Stored data
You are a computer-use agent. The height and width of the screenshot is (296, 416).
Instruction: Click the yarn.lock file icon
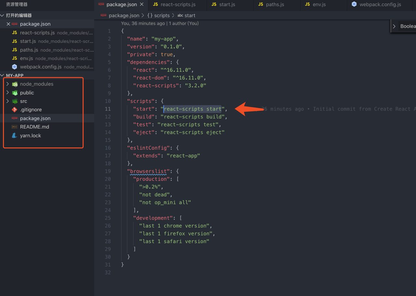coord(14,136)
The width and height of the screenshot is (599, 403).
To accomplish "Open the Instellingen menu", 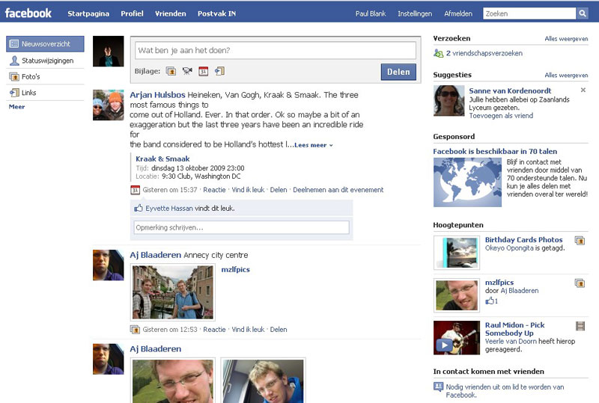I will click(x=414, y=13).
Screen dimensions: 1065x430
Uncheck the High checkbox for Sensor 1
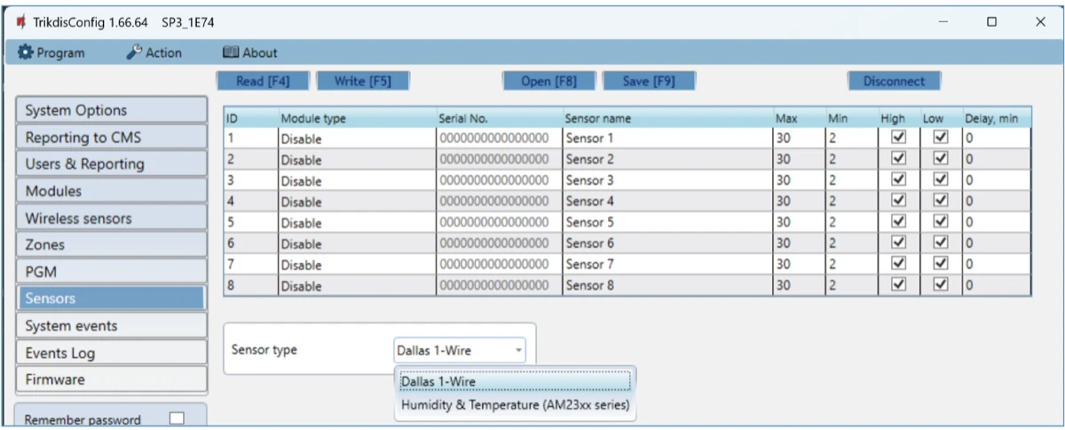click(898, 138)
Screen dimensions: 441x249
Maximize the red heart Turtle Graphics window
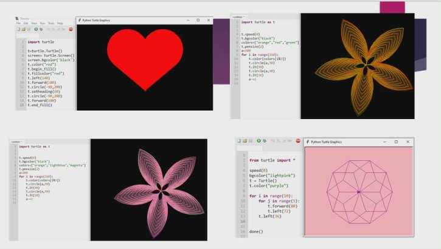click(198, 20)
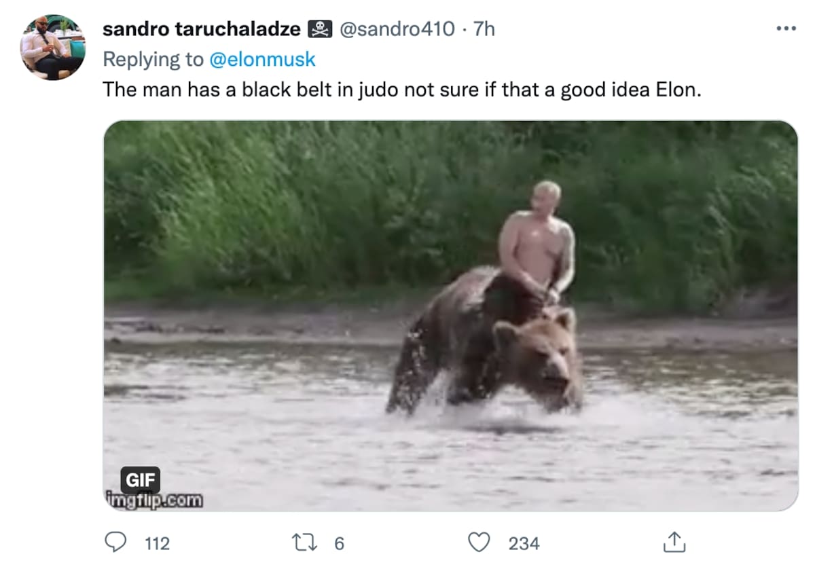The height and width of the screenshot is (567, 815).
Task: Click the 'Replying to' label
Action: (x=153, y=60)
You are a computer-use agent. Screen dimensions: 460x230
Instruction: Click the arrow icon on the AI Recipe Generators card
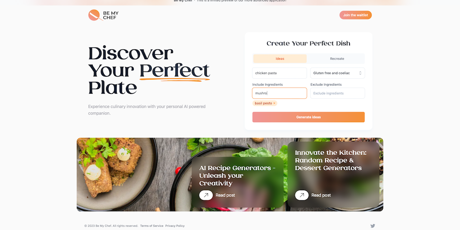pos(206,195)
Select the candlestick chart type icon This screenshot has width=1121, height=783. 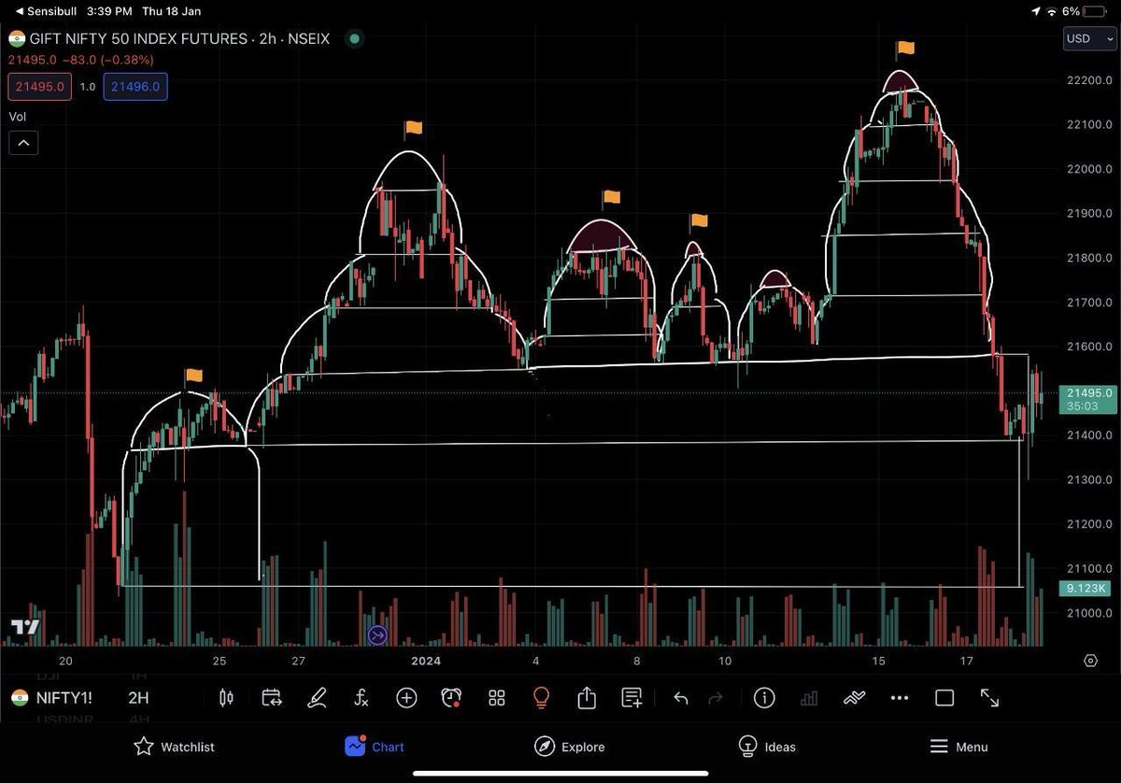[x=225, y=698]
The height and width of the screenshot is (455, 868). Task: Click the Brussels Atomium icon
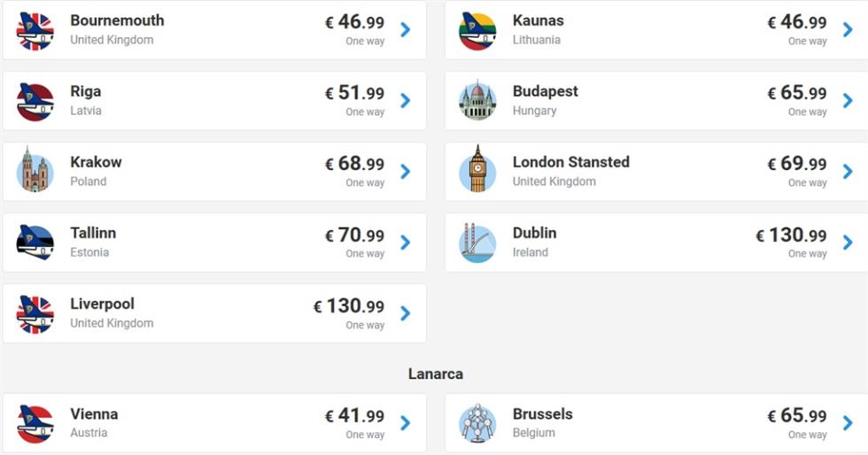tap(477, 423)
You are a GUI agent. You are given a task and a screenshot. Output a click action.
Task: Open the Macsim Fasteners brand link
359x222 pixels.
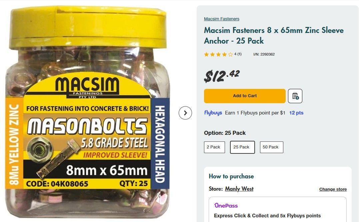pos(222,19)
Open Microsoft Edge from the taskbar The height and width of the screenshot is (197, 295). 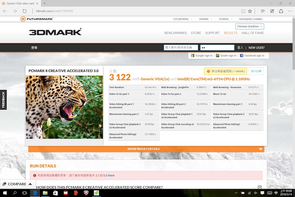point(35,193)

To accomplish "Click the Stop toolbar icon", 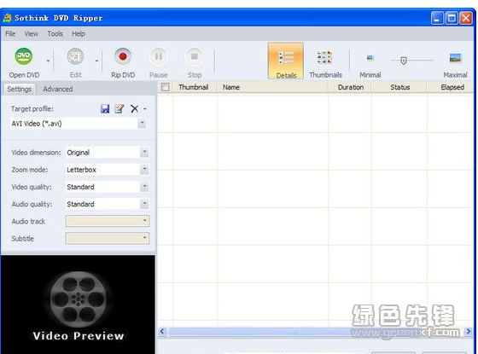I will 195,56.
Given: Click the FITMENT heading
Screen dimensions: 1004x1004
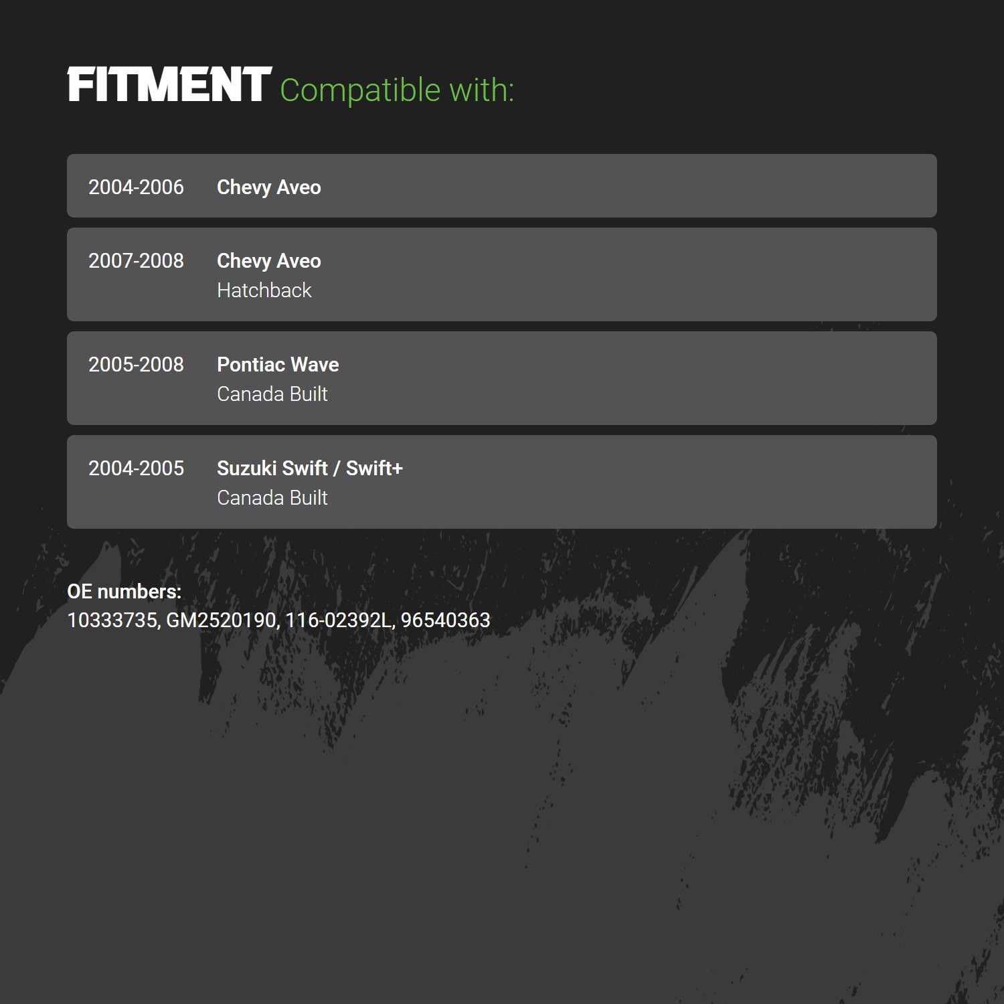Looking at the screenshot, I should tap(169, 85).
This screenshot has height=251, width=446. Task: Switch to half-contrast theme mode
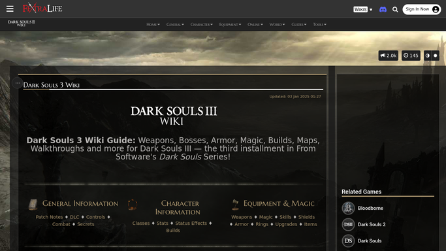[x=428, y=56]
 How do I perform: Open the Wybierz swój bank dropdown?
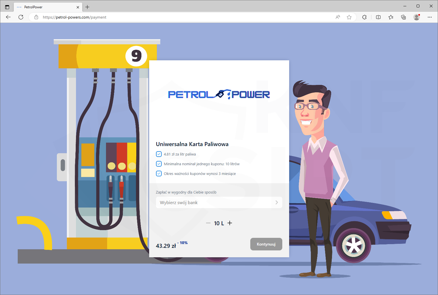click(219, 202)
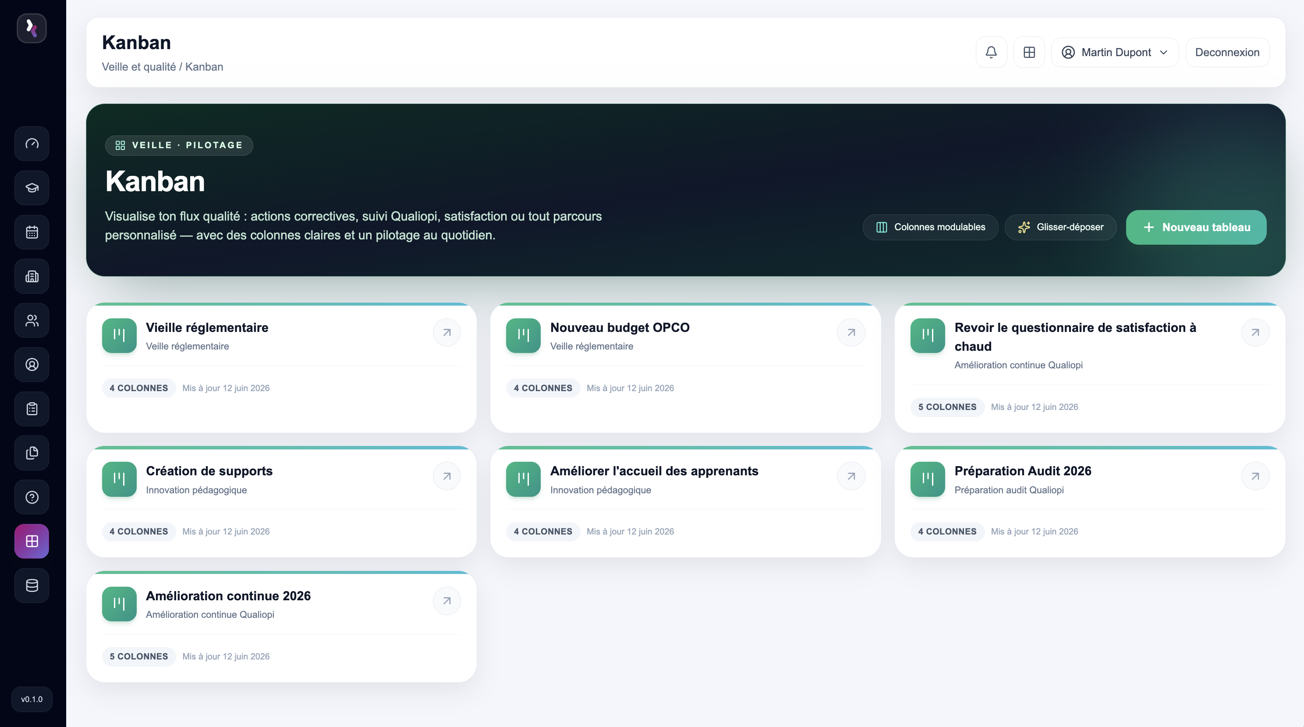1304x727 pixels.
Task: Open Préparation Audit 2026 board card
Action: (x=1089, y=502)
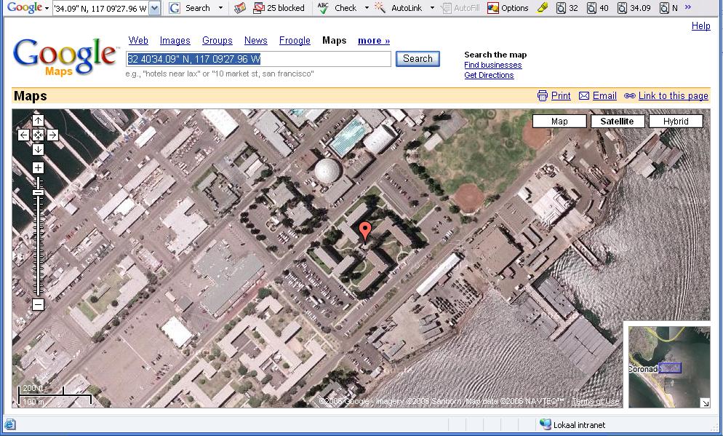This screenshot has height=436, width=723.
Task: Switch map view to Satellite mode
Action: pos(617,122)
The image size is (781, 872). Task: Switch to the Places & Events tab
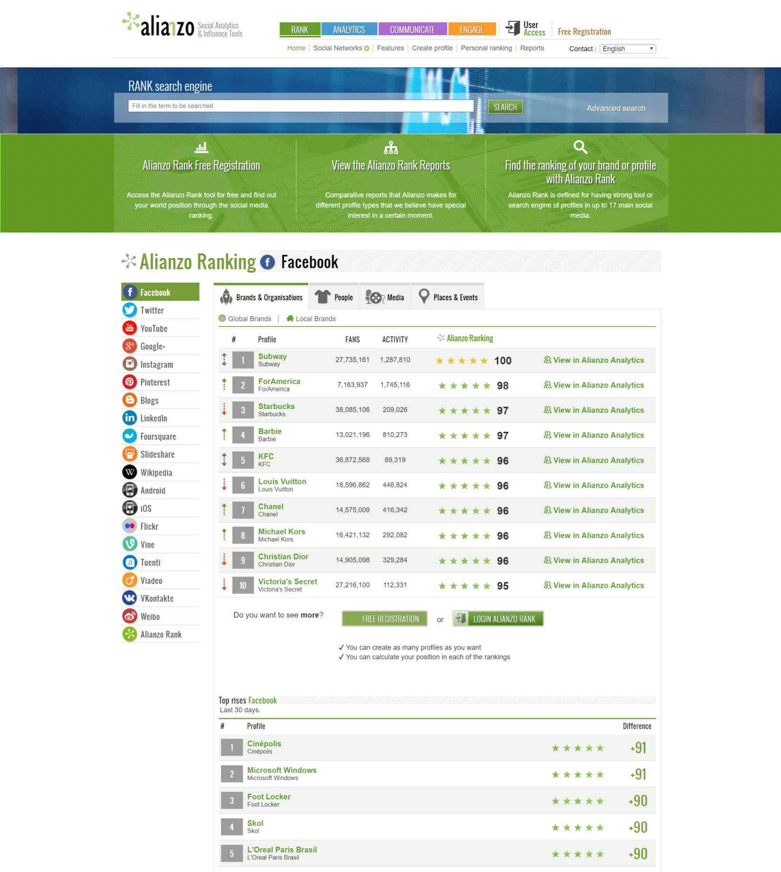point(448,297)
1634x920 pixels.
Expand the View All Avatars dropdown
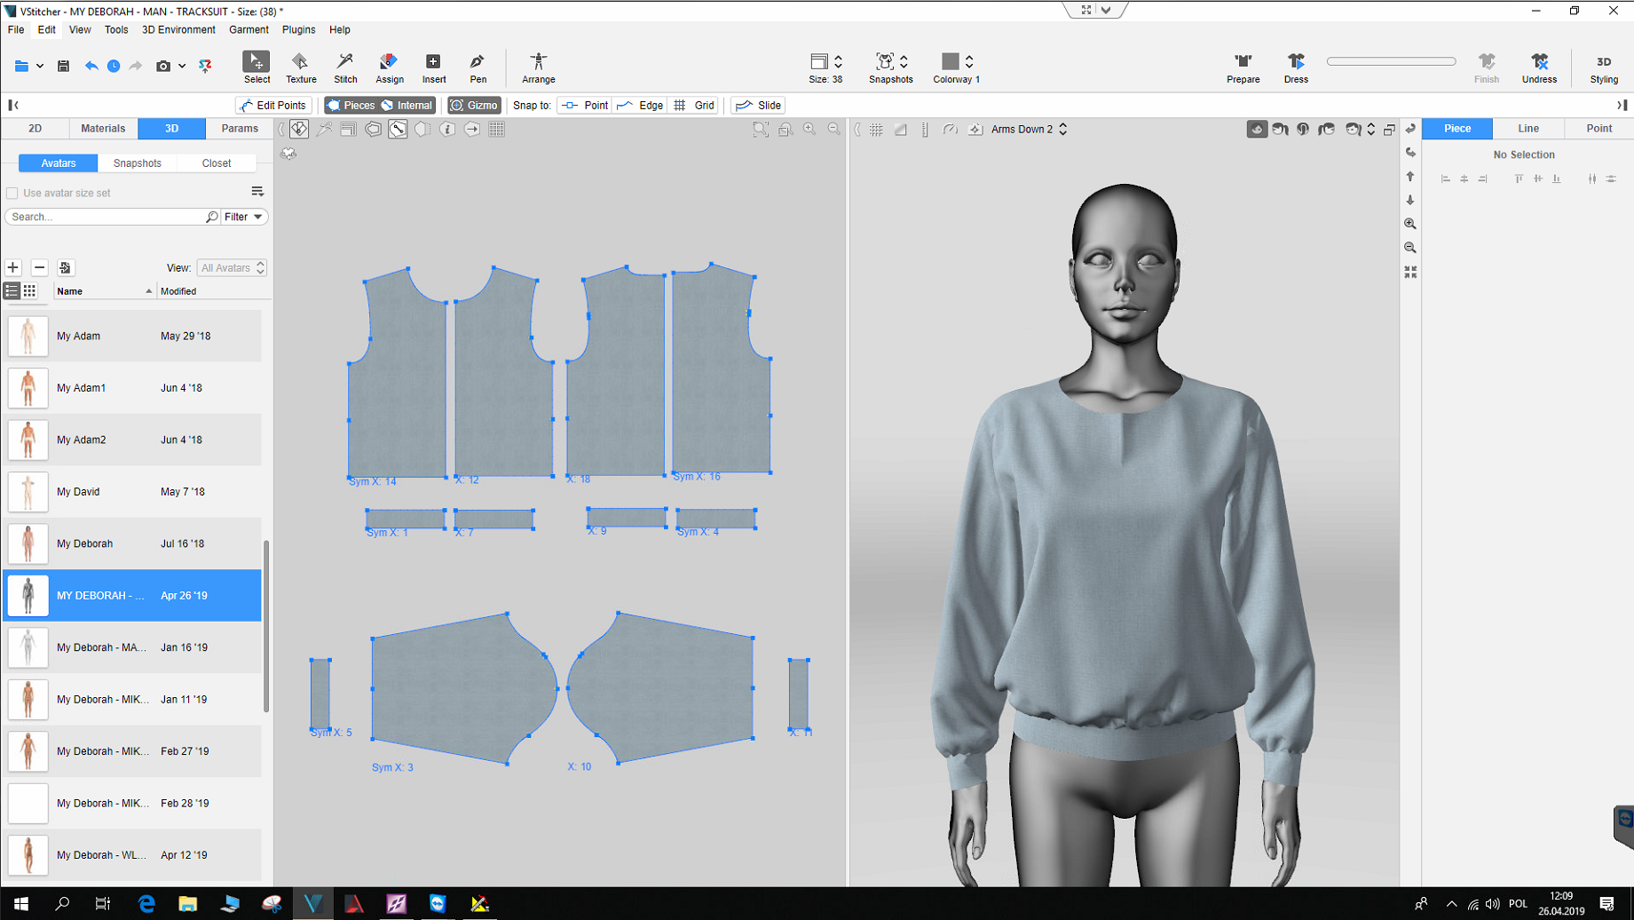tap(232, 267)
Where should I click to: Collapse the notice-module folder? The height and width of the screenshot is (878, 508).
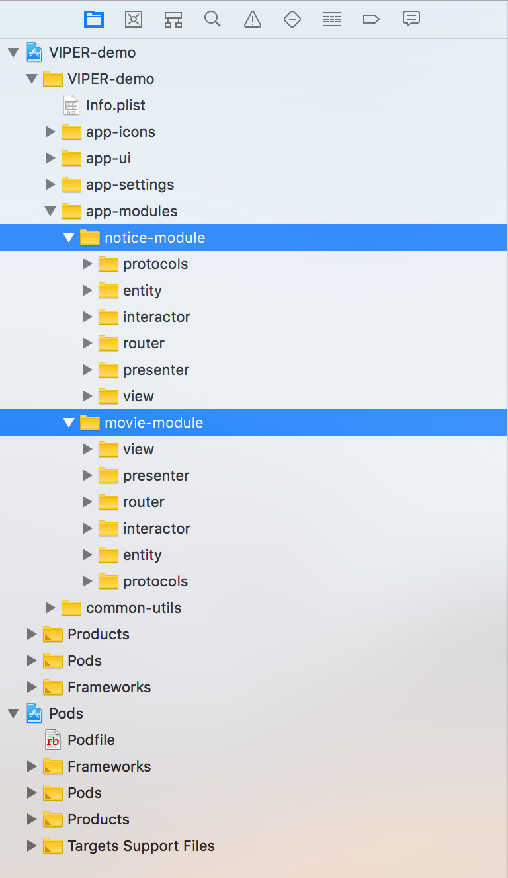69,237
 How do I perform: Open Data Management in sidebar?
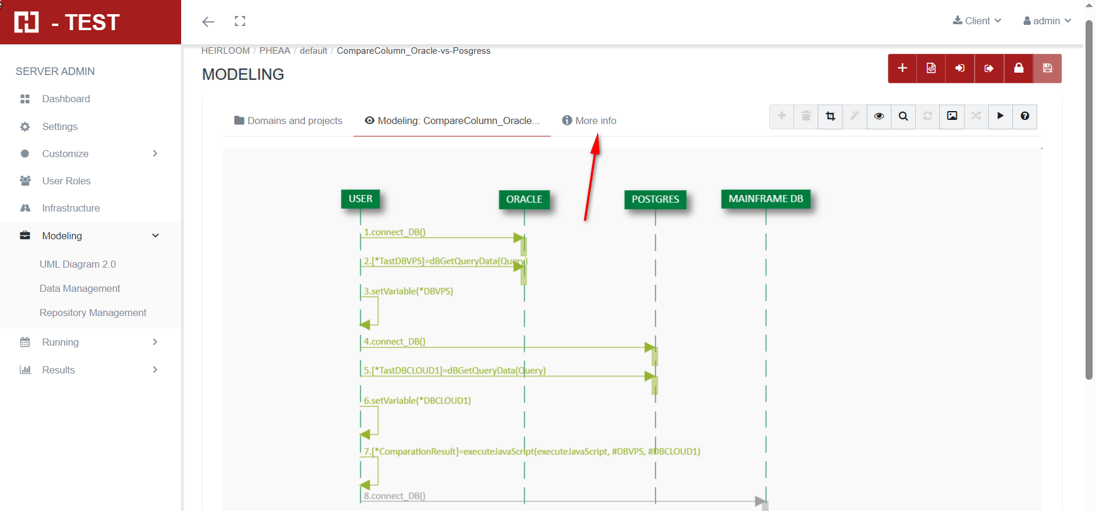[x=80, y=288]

HOW TO COMPLETE THIS TASK ▸
For the entries shown above, tally every line containing the word "computer". Report the tally and nothing else.

EXERCISE OUTPUT ▸
2